** start of Records **

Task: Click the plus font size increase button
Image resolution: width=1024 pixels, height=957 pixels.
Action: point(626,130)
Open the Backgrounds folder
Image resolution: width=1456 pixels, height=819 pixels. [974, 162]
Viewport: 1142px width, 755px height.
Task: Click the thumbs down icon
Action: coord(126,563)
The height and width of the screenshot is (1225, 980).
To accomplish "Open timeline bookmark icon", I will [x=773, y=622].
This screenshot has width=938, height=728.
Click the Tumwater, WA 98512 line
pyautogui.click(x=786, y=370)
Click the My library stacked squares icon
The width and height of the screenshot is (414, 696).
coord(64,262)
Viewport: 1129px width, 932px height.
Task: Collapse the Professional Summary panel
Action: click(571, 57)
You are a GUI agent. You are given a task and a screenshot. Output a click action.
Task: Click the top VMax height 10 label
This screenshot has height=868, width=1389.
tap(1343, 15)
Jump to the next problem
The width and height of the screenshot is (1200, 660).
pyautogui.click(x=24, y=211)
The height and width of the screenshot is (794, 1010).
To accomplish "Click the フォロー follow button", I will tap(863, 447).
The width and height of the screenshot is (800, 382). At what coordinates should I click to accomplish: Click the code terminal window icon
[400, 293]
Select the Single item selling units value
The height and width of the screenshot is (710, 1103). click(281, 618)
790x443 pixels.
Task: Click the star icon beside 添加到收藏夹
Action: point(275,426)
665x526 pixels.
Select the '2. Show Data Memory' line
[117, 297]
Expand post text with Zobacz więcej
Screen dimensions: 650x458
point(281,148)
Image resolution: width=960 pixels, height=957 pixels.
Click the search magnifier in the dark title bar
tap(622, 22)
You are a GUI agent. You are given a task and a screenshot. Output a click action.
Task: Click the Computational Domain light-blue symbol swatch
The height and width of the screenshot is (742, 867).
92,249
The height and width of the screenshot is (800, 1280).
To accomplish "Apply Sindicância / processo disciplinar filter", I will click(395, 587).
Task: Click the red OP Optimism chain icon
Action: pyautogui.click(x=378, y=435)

** end of Records **

== Task brief ==
Please show each line of the data above that contains the word "will". Letter case matters.

== Task output ==
To accomplish "Open timeline bookmark icon", I will [x=773, y=622].
To accomplish "Click the フォロー follow button", I will tap(863, 447).
To accomplish "Apply Sindicância / processo disciplinar filter", I will click(395, 587).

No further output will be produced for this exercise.